- _Exercise details_: Can you rewrite the stretch of rows from the line containing "Given: Open the Search Query Performance tab" through the line containing "tap(1102, 206)", changing "Search Query Performance" to "Search Term Performance" and keeping everything else the same? Return only those lines.

----

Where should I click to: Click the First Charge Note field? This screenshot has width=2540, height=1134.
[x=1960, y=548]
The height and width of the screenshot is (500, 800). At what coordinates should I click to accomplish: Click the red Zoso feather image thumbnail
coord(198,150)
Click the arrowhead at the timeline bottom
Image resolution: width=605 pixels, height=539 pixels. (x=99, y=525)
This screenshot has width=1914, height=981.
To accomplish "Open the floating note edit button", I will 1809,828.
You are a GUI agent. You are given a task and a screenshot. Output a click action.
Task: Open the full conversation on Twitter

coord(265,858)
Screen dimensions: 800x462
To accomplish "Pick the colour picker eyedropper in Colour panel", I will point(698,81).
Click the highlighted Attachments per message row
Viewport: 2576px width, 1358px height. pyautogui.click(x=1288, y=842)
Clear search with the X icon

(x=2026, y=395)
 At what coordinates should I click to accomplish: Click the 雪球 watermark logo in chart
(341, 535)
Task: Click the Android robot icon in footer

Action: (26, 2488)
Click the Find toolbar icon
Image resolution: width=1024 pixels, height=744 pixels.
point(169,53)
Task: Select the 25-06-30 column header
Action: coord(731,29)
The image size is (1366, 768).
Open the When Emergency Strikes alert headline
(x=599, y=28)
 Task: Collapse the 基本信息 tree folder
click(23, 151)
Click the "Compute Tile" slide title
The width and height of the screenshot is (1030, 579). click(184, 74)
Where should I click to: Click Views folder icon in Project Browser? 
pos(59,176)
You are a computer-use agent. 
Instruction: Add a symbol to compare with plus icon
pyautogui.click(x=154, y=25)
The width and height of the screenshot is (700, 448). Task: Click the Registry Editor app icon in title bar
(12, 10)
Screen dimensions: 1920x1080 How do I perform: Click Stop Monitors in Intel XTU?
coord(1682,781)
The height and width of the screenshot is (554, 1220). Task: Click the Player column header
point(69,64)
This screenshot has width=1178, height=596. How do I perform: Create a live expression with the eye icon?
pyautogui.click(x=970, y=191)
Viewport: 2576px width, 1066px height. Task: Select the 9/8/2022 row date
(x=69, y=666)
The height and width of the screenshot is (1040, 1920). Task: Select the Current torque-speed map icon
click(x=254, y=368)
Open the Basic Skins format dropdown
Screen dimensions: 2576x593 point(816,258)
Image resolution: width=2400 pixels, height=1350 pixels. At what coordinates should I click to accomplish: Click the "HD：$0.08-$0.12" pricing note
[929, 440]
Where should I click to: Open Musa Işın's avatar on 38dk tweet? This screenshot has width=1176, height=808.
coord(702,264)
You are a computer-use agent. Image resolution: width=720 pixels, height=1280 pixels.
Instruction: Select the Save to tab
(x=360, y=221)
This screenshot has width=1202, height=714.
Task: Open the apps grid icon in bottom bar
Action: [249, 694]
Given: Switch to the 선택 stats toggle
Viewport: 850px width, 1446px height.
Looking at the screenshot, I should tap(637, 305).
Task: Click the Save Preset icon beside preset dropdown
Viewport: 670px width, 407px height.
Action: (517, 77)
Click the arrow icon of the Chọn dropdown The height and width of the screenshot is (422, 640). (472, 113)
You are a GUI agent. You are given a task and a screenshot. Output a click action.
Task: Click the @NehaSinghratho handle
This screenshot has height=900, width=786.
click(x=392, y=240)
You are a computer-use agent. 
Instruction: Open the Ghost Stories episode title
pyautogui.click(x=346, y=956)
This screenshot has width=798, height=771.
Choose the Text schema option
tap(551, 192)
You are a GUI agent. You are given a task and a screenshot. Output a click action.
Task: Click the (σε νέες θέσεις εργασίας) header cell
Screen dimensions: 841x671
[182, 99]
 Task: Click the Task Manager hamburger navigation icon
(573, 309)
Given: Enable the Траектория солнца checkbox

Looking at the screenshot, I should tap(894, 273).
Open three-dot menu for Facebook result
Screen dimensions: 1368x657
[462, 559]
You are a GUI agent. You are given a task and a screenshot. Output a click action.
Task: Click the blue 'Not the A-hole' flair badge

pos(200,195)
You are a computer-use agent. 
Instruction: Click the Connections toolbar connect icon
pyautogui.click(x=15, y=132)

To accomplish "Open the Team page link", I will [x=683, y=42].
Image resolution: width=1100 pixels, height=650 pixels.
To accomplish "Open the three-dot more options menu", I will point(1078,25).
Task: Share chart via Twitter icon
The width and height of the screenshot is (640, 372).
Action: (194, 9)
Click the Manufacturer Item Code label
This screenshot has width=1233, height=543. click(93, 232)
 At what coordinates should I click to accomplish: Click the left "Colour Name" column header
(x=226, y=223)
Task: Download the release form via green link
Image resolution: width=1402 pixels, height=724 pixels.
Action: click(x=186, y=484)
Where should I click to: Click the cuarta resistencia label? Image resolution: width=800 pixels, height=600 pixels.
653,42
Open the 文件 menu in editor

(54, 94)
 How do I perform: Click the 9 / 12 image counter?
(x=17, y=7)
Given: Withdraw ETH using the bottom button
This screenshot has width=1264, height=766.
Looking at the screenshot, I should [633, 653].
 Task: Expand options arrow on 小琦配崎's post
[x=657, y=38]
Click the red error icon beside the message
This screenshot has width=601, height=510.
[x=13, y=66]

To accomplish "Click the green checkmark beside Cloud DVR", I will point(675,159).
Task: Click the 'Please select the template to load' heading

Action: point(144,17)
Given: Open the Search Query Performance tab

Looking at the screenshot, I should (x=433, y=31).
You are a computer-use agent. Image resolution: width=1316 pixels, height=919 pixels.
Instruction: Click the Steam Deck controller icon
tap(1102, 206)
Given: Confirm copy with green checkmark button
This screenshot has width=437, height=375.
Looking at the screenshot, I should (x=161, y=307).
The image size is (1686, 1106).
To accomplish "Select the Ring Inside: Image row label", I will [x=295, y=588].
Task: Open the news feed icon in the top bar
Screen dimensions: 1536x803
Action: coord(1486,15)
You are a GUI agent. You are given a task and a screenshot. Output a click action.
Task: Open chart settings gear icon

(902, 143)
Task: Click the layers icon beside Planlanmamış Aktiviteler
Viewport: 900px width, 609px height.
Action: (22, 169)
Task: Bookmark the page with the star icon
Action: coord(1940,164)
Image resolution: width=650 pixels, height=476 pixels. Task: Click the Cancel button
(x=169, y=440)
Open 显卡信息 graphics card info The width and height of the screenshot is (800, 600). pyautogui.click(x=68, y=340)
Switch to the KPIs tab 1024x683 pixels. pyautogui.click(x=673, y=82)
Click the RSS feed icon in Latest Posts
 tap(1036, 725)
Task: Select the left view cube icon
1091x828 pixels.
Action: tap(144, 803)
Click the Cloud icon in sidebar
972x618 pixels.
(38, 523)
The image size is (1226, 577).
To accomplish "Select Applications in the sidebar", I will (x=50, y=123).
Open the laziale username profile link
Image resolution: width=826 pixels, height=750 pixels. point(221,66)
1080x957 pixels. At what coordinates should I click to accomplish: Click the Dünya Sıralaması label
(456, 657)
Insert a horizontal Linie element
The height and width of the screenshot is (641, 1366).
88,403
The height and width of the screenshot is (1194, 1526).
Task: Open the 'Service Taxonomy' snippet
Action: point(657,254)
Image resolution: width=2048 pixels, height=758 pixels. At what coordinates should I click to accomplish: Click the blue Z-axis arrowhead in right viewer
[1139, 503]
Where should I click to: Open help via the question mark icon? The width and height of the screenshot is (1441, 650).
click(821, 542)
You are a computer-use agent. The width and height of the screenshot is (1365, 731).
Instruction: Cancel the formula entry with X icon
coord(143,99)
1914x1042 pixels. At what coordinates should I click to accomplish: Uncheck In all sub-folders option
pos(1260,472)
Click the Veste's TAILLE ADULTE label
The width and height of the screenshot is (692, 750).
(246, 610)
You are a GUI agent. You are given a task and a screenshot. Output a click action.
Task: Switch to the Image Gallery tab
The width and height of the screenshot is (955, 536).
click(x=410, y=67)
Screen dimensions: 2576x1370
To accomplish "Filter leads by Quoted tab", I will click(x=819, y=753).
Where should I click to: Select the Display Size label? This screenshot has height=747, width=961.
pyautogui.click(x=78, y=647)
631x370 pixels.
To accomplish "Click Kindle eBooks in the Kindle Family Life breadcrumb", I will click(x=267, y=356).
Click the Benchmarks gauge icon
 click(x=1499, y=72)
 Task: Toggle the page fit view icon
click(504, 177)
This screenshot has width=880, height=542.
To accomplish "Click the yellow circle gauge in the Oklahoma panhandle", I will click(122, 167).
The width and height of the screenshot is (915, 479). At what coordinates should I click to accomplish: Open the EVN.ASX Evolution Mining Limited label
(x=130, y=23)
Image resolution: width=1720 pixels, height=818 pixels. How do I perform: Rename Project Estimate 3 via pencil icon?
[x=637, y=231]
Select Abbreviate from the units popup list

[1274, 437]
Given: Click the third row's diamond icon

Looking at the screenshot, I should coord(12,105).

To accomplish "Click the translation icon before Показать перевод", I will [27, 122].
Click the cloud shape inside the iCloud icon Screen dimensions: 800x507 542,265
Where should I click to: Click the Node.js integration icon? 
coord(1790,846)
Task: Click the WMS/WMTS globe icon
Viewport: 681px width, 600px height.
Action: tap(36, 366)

----

- _Answer for this exercise_:
Given: Open the Search Term Performance tab

Looking at the screenshot, I should (x=433, y=31).
You are a computer-use agent. Image resolution: width=1316 pixels, height=919 pixels.
Instruction: Click the Steam Deck controller icon
tap(1102, 206)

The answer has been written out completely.